Dystonia - Patient 1

Dominique Parain MD PhD
 

History

This 16 year old patient has, for a year and a half, presented a dystonia of the right thumb. This dystonia appeared in the first instance, after having played a prolonged session of badminton. It was a flexing dystonia that prevented her from writing. Three months before her consultation, while opening a pot of yogurt, the flexing dystonia turned into an extended dystonia, which was the case for the first phalanx of the thumb.

 

Clinical Description

During this consultation, she therefore presented a very particular dystonia of the thumb (see video 1). There is no pain, but there is an important hypoesthesia of the first two fingers of both hands and of the dorsal space between the first two metacarpal bones.

 

Video 1

Magnetic Stimulation and Evolution

The first stimulation session will include a classic wide field central transcranial magnetic stimulation and a further very high intensity stimulation (in power mode) and at a higher frequency (8 Hz) at the anesthetised area of the hand on the right side.
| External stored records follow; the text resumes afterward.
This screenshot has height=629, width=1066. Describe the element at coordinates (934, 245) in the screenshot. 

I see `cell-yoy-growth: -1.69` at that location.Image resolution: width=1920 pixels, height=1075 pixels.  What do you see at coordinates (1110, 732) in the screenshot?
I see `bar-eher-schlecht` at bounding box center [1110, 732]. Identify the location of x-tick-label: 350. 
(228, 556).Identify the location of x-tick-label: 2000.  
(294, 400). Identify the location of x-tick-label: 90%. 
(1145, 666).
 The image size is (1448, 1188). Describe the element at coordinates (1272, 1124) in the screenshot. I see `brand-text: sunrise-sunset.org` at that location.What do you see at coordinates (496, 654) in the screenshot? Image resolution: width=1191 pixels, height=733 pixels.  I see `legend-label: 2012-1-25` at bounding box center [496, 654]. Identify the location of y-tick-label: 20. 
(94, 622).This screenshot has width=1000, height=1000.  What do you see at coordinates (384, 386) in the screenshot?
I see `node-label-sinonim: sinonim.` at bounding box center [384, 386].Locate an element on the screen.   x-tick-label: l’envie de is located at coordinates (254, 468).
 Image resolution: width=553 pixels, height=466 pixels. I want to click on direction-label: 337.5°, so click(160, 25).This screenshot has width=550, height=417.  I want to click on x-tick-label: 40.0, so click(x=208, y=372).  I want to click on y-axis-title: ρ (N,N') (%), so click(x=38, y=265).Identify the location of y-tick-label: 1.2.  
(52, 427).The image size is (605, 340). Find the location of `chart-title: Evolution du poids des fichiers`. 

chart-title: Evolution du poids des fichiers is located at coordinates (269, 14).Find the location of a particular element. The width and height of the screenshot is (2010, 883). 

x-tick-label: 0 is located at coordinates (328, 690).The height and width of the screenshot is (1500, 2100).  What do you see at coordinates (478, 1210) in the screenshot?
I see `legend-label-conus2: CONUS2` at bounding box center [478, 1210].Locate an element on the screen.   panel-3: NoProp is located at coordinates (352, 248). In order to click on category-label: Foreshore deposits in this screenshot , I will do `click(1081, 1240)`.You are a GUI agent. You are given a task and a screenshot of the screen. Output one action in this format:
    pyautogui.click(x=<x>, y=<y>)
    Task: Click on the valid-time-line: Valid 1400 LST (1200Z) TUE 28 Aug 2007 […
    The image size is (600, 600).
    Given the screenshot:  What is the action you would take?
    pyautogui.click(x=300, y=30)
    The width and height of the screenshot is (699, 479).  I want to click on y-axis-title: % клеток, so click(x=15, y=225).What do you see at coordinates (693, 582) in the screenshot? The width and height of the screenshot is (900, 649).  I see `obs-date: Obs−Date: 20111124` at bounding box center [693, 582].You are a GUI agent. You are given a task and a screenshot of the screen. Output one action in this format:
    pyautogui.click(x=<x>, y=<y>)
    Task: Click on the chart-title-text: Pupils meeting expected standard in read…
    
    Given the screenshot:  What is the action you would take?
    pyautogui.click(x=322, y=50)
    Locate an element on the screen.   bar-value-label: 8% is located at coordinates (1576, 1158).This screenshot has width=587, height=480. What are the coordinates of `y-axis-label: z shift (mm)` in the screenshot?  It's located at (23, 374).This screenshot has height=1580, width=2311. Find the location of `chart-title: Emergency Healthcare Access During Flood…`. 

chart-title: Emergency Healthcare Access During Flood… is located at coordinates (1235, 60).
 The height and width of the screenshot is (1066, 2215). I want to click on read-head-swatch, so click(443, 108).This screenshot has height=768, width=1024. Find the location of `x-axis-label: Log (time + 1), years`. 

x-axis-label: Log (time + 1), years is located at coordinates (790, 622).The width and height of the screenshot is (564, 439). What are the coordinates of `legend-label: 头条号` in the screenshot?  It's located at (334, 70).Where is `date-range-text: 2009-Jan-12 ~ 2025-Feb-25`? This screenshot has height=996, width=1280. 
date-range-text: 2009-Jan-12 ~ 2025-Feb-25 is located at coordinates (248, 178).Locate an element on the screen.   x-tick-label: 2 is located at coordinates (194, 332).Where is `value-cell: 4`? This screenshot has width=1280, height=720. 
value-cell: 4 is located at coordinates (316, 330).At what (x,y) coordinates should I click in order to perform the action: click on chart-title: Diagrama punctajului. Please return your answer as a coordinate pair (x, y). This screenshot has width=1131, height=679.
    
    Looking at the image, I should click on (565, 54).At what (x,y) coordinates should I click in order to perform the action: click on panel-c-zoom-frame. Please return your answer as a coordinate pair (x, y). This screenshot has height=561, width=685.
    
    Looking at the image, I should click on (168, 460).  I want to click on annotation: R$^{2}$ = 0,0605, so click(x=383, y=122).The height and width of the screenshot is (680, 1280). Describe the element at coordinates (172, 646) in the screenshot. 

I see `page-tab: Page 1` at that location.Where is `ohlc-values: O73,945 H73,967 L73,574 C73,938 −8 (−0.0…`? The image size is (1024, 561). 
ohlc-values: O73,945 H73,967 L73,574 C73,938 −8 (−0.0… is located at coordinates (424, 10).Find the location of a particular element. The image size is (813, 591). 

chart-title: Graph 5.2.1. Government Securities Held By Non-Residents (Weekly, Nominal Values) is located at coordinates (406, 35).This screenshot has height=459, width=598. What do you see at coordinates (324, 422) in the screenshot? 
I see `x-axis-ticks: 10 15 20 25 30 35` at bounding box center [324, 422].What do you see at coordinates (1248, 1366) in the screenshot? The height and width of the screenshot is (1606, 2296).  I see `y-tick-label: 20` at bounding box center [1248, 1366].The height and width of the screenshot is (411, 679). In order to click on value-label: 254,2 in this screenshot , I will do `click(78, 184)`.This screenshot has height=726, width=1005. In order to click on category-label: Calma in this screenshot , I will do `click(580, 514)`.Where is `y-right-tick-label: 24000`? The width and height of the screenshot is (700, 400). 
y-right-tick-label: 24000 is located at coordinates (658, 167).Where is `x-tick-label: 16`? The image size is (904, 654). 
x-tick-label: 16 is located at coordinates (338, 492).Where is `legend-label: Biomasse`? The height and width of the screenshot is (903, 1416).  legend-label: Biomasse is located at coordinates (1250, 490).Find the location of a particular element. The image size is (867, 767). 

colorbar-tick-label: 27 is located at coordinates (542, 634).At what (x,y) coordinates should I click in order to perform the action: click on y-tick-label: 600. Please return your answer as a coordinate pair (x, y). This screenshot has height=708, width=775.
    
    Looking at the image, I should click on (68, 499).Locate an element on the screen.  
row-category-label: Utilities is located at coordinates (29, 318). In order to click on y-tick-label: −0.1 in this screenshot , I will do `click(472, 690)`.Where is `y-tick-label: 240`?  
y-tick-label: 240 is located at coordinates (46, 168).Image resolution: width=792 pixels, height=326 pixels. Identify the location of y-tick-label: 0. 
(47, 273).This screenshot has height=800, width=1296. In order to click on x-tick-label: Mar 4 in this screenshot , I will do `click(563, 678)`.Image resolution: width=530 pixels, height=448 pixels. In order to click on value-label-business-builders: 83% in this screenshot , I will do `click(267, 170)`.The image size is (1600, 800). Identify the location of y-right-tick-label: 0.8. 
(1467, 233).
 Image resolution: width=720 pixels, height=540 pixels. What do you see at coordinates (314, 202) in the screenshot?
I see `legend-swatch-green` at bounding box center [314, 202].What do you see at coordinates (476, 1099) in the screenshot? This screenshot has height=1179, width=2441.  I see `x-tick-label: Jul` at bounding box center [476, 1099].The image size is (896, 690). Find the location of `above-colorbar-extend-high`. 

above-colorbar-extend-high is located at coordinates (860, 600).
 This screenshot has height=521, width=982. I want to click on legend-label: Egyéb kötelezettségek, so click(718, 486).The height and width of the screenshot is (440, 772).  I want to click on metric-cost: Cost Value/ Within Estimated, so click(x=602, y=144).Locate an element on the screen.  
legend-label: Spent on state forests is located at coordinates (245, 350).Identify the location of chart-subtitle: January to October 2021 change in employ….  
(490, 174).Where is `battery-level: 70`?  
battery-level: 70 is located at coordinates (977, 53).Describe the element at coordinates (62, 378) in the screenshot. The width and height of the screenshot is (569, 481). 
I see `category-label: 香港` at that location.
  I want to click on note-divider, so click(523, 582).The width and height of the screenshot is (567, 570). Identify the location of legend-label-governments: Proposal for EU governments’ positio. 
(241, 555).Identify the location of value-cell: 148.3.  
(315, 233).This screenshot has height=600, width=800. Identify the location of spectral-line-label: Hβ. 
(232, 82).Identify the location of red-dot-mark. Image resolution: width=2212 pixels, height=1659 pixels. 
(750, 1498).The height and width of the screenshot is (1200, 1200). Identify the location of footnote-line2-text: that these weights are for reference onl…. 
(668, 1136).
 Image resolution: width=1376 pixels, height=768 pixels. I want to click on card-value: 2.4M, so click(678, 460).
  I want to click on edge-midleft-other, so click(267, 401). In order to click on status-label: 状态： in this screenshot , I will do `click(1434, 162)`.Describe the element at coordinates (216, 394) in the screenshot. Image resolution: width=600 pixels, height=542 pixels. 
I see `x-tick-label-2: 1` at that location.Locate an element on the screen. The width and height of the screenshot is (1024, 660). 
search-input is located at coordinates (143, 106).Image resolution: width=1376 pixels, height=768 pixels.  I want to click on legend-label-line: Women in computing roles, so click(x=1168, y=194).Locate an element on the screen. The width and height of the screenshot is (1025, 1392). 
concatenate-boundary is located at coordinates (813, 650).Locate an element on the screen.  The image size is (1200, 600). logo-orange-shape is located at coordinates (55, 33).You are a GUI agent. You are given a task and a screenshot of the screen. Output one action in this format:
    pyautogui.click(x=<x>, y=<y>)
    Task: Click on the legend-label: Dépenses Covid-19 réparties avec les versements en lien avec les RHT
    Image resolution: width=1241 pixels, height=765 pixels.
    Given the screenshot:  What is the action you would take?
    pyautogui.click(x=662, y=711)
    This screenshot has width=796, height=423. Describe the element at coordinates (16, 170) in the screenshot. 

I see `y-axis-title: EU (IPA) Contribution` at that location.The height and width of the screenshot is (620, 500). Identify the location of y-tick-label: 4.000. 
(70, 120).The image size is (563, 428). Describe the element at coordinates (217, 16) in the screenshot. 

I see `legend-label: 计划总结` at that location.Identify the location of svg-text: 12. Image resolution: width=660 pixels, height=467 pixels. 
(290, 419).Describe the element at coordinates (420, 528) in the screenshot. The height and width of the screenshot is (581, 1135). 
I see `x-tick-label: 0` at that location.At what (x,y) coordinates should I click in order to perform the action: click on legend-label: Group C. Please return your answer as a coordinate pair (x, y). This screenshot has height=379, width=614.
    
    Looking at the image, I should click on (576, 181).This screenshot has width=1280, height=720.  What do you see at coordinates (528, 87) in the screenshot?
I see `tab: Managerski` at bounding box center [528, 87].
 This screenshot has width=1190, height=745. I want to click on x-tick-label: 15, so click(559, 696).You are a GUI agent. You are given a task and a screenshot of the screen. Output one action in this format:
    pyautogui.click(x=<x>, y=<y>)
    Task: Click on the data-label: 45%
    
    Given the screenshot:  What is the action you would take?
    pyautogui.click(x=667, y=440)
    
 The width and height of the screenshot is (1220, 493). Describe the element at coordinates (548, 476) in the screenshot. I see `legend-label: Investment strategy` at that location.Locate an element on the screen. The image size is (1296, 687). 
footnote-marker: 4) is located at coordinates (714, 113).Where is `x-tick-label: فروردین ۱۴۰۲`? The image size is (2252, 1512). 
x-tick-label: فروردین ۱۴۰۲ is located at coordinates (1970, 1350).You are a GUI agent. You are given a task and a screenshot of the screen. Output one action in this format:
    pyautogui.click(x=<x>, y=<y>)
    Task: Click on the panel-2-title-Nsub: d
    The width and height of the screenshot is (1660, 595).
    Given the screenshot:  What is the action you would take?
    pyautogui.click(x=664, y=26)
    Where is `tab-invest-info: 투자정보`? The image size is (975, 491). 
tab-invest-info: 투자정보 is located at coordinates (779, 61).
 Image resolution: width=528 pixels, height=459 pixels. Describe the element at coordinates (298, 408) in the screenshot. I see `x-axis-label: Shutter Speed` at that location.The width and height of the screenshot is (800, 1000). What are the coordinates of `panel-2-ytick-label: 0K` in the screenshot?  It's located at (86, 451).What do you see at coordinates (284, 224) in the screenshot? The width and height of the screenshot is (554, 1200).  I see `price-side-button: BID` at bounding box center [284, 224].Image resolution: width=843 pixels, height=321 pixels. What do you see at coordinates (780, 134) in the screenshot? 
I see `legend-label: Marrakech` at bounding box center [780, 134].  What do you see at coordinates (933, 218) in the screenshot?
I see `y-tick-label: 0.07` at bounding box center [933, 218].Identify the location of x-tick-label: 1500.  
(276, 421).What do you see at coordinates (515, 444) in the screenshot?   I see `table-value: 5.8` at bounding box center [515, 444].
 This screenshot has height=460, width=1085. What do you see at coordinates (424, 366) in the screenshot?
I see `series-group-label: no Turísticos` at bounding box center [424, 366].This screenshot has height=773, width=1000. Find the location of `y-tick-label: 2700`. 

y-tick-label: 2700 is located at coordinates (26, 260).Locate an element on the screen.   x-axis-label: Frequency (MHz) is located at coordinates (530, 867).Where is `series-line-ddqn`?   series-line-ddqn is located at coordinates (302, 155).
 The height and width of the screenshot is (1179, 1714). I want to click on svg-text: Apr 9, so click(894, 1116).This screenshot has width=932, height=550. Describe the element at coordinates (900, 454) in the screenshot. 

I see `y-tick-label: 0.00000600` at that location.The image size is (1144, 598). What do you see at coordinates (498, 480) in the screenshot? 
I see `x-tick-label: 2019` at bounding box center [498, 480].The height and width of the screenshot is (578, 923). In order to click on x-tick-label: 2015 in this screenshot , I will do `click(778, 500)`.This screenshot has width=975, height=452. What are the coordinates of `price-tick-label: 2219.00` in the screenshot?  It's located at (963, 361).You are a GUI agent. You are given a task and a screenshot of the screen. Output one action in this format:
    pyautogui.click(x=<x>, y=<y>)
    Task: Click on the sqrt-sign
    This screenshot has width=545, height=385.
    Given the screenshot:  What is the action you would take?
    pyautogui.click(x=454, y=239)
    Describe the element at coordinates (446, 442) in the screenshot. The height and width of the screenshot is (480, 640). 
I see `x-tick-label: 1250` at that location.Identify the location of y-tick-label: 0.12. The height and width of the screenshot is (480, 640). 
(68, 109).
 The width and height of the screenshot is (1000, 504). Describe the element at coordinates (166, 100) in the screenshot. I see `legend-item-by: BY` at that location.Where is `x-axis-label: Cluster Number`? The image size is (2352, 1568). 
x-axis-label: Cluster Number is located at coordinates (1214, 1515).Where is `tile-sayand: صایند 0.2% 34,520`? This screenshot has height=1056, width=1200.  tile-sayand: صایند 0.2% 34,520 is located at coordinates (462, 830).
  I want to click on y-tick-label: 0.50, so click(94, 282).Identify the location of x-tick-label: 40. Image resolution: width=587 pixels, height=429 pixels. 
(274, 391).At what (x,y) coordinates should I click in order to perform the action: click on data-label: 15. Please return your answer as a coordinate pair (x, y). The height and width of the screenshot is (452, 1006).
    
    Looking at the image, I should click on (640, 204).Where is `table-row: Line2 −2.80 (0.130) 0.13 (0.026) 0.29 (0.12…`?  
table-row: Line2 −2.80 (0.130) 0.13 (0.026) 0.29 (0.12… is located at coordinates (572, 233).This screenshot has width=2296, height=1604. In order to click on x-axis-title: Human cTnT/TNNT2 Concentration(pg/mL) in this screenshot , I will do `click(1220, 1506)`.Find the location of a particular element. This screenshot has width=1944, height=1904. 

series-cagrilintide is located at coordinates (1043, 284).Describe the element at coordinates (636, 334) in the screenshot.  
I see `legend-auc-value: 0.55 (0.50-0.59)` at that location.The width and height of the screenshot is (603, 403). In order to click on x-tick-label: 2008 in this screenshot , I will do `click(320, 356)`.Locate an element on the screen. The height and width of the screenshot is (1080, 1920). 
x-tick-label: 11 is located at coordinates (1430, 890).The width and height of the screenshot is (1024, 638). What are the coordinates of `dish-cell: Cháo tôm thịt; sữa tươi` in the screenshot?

There would be no immediate improvement. At the end of the third day, the dystonia of the right thumb disappeared (see video 2). The anesthesia persisted. I see the patient every three months in order to try and bring back sensitivity on the anesthetised areas of both hands, but for the moment without any success.

 

Video 2

Comments

This patient presents two types of symptoms, firstly an anesthesia of the first two fingers of the hands and of the first Intermetacarpal space in a bilateral way and secondly a dystonia of the right thumb which occurred after a relatively small triggering factor. Once again we see the fragility of these connectivity disorders at the origin of functional neurological symptoms. It is likely that anesthesia was pre-dystonia. This type of anesthesia can be the base for neurological functional disorders of the type pain, dystonia or other. Even if the dystonia has disappeared, it is necessary to try to remove the anesthesia to avoid relapse by stimulating these regions at high intensity and frequency. Neither the onset date nor the triggering factor of this anesthesia are known. It should be noted that it is always necessary to seek out this type of anesthesia or hypoesthesia in neurological functional disorders because they can be ignored by the patient and may require specific treatment by stimulation.

 

 
 

Dystonia - Patient 2

Dominique Parain MD PhD
 

History

This 45 year old patient has, since 10 years ago, a very severe sprain of the left ankle resulting in a severe algodystrophy that has gradually provoked significant bone destruction of the joint, a total anesthesia of the left leg with dystonia of the knee and hip, justifying the installation of orthotics to help her with walking. Subsequently, a few years later, a hypoesthesia of the left hemi-thorax and left arm appeared with a dystonia of the left hand predominantly on the last 3 fingers (see video 1).

 

Clinical Description

The patient thus presents an important hypoesthesia of the left hemibody, predominantly on the leg where it is total but respecting the face. The leg is very stiff with a very altered motor drive. She is most often in a wheelchair. There is also a hypoesthesia of the left arm with dystonia very difficult to reduce manually and predominantly on the last three fingers, significantly disturbing the use of this hand.

 

Video 1

Magnetic Stimulation and Evolution

The stimulation attempts at very high intensity and frequency resulted in no improvement to the left leg. However, it is possible, through the use of peripheral stimulation at the level of the left hand, to reduce the dystonia, by stimulating equally very strongly, with the two capacitors, at a frequency of 3 Hz (see video 2).

 

Video 2

Comments

The clinical history of this patient perfectly demonstrates the evolutionary nature of functional neurological disorders according to a classic 'here' pattern. When the disease begins at the foot level, it will very often be associated with hypoesthesia which will diffuse upwards and can associate with motor problems at arm and hand level, or even pain. The disorder usually respects the face. Due to the significant delay between the onset of the disturbances and the first stimulation session, the oldest affected part of the body did not react to the simulation. In addition, at the level of the leg, she presents a total anesthesia and I did not manage to trigger a sensation even with a high intensity and frequency of stimulation. If I fail to trigger sensations, with an onset of pain, there can be no recovery, even partial. However, at the level of the upper left limb, where the troubles were less important and occurred later on, I was able to obtain a certain efficiency, especially at the level the dystonia of the left hand. I have to renew this stimulation every month and a half because the effect is transient and the dystonia reappears after this time.